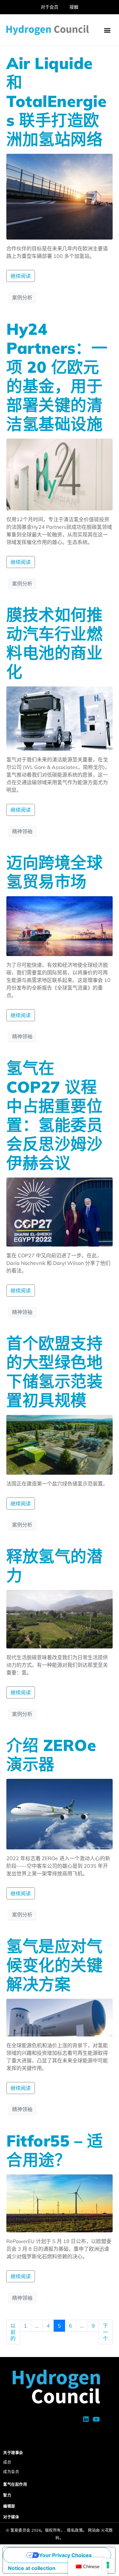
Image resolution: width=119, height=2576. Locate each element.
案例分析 (22, 297)
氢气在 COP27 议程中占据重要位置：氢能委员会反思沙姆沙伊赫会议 (54, 1115)
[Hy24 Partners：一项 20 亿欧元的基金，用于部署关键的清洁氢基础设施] (59, 474)
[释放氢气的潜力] (59, 1618)
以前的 (13, 2332)
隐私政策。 (77, 2530)
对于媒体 (11, 2517)
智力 (7, 2495)
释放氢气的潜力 (54, 1565)
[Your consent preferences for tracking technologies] (108, 2565)
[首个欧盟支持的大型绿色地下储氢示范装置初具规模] (59, 1444)
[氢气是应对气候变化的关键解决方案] (59, 2017)
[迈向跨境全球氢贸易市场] (59, 925)
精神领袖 (22, 831)
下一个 (105, 2332)
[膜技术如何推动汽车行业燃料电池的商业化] (59, 718)
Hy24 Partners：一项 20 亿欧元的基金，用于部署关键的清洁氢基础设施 (56, 376)
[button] (107, 30)
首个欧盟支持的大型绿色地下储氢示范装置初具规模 (54, 1371)
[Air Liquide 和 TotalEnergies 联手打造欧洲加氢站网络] (59, 196)
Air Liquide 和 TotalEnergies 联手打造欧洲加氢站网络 (56, 101)
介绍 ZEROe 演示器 (51, 1754)
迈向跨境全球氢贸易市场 (54, 872)
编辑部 (9, 2506)
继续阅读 (20, 276)
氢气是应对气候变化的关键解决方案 (54, 1965)
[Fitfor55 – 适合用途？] (59, 2202)
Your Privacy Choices (65, 2555)
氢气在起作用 (15, 2484)
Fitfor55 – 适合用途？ (54, 2150)
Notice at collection (32, 2568)
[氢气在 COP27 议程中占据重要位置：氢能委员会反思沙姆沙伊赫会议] (59, 1211)
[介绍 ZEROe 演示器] (59, 1813)
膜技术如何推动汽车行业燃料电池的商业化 (54, 643)
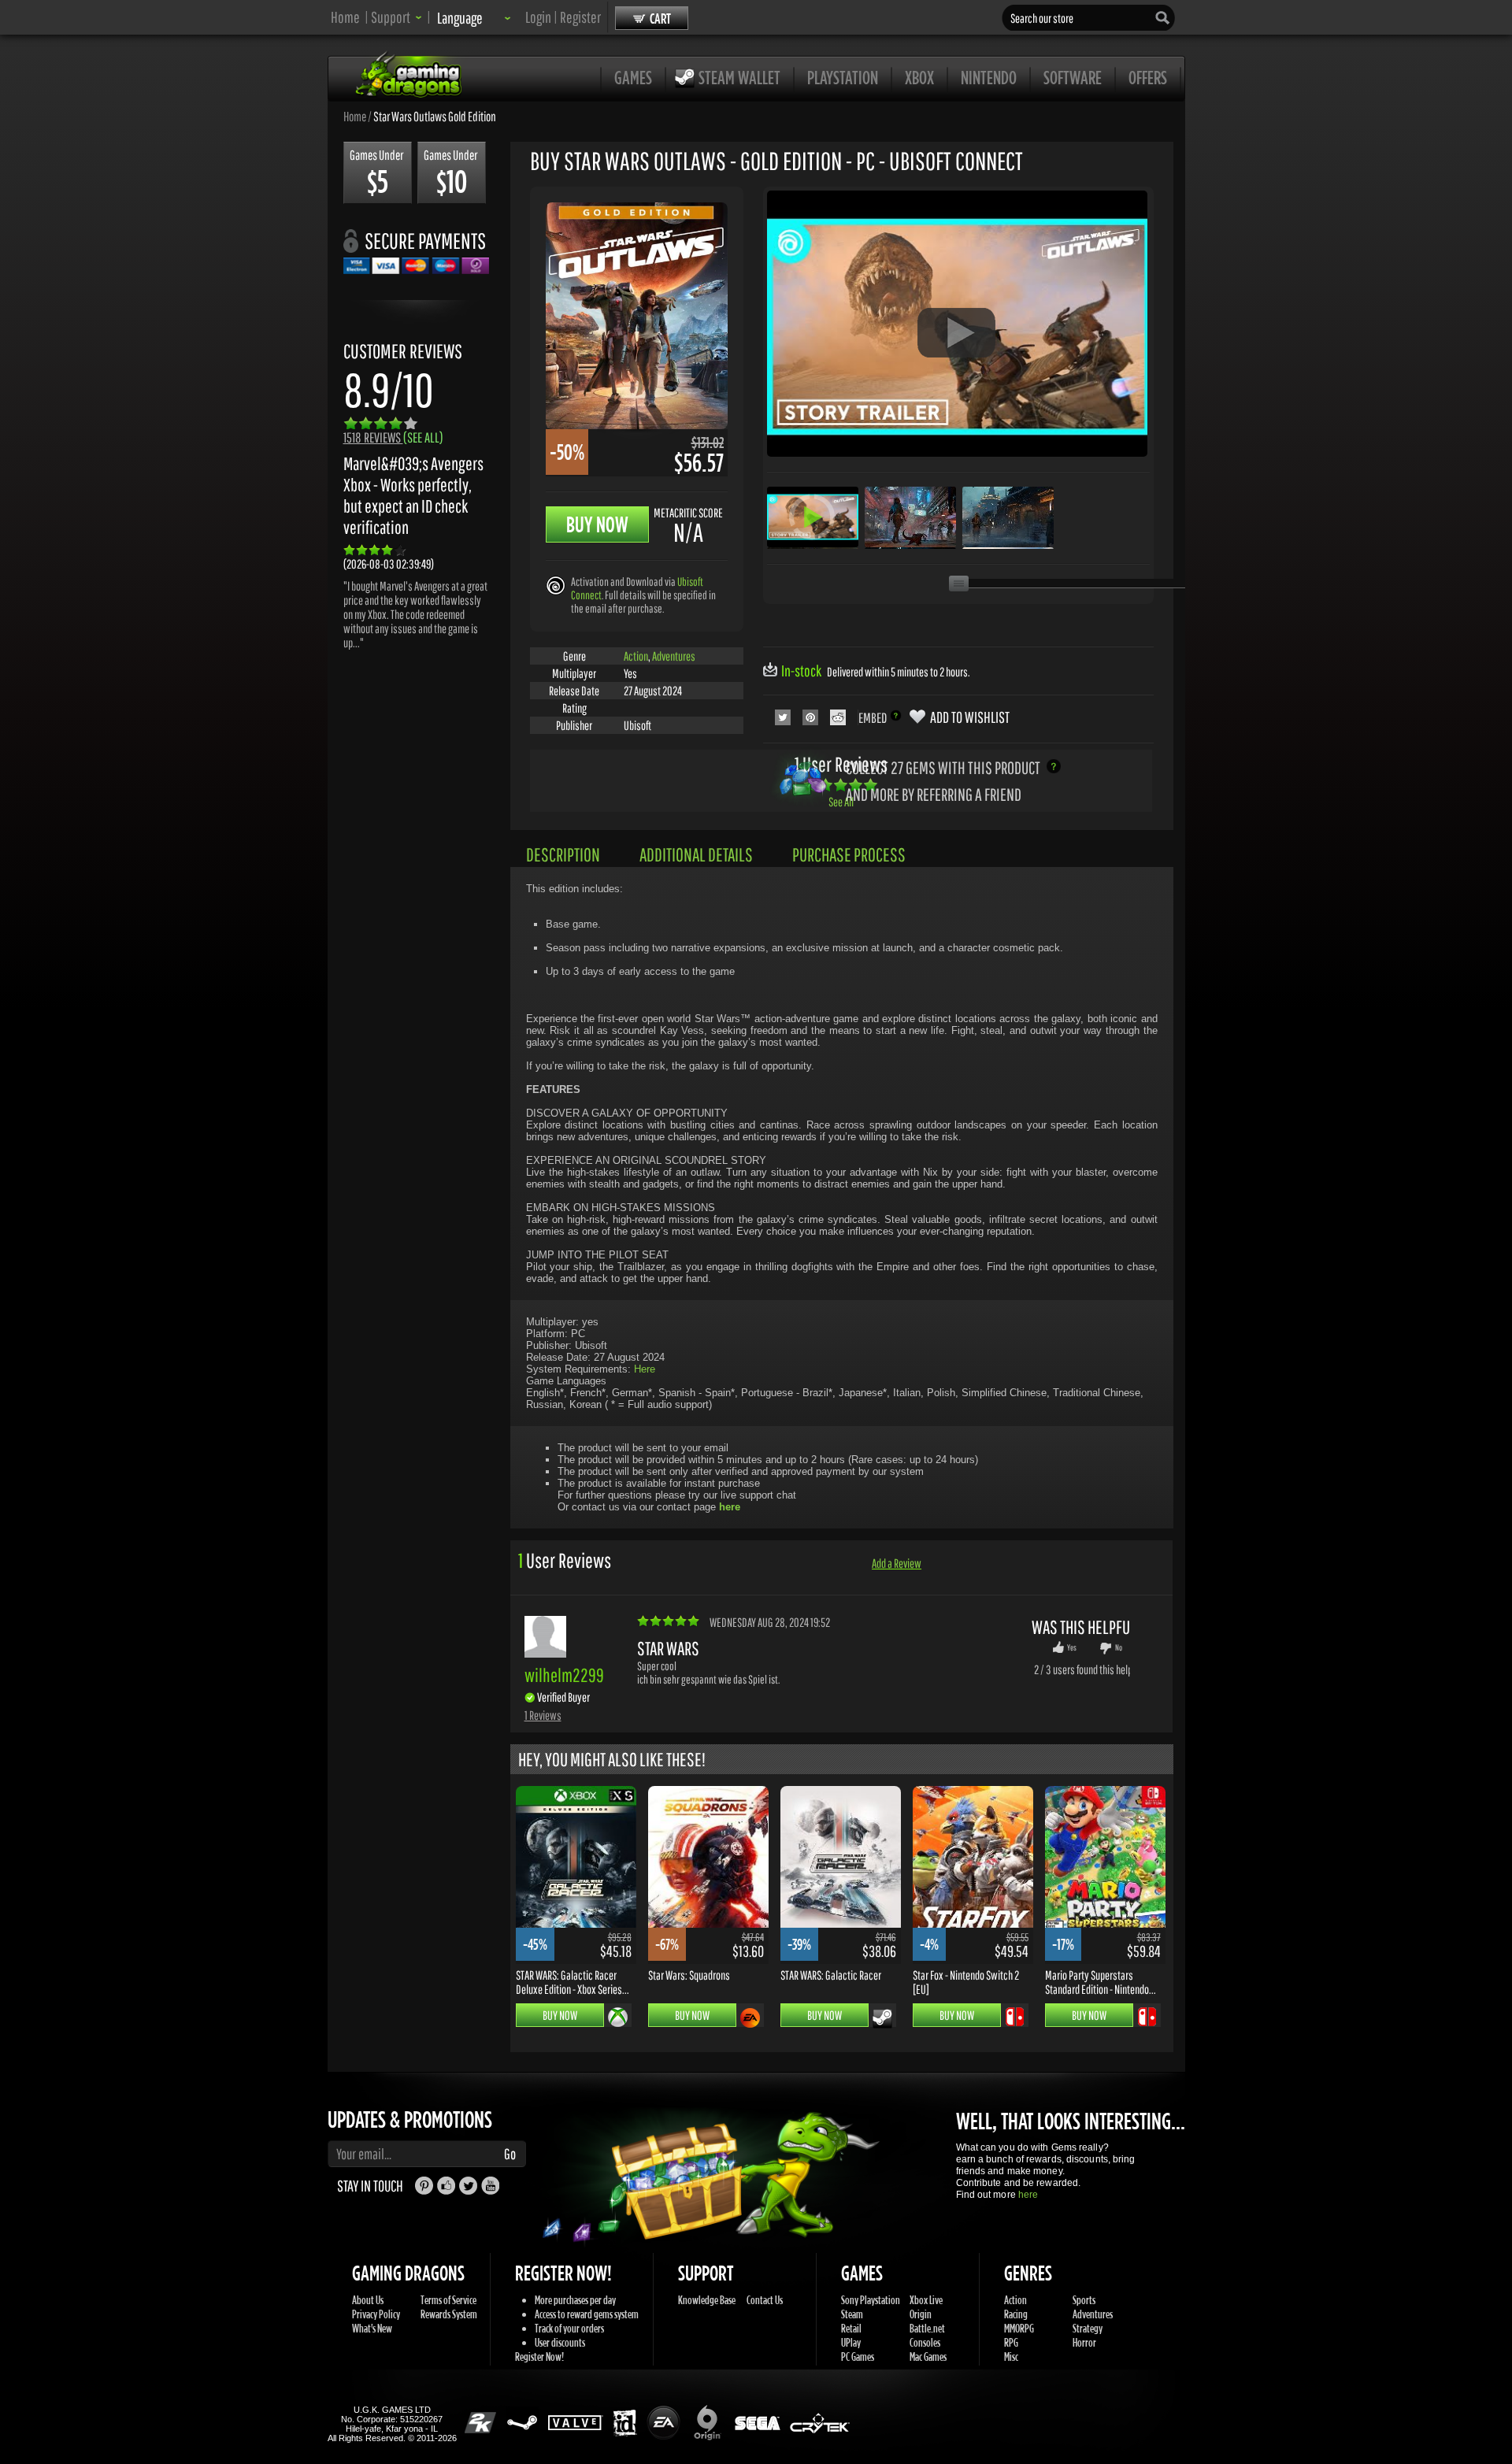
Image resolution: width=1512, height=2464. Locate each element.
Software (1072, 77)
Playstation (842, 77)
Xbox (919, 77)
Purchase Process (849, 854)
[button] (396, 17)
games (633, 77)
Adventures (673, 656)
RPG (1011, 2342)
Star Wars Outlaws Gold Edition (434, 116)
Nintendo (989, 77)
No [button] (1118, 1647)
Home (345, 17)
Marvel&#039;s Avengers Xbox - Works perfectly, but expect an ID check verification (413, 495)
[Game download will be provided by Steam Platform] (882, 2018)
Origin (921, 2314)
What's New (372, 2328)
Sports (1084, 2300)
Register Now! (539, 2356)
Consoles (925, 2342)
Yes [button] (1072, 1647)
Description (563, 854)
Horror (1084, 2342)
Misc (1011, 2356)
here (1028, 2194)
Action (636, 656)
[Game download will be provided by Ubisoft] (555, 584)
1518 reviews (393, 437)
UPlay (851, 2342)
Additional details (696, 854)
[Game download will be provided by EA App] (750, 2017)
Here (644, 1369)
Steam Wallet (739, 77)
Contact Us (765, 2300)
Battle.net (927, 2328)
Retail (851, 2328)
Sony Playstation (870, 2300)
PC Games (857, 2356)
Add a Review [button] (896, 1563)
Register (580, 17)
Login (538, 17)
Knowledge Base (707, 2300)
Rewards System (449, 2314)
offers (1147, 77)
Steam (852, 2314)
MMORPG (1019, 2328)
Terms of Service (448, 2300)
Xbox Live (926, 2300)
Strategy (1087, 2328)
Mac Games (928, 2356)
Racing (1016, 2314)
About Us (368, 2300)
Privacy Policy (376, 2314)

○ ○ ○

Find the string "氢能委员会反思沙姆沙伊赫会议" in the listing and copy every line in which it occurs.

§ Reply
氢气在 COP27 议程中占据重要位置：氢能委员会反思沙姆沙伊赫会议 (54, 1115)
[氢气在 COP27 议程中占据重要位置：氢能委员会反思沙姆沙伊赫会议] (59, 1211)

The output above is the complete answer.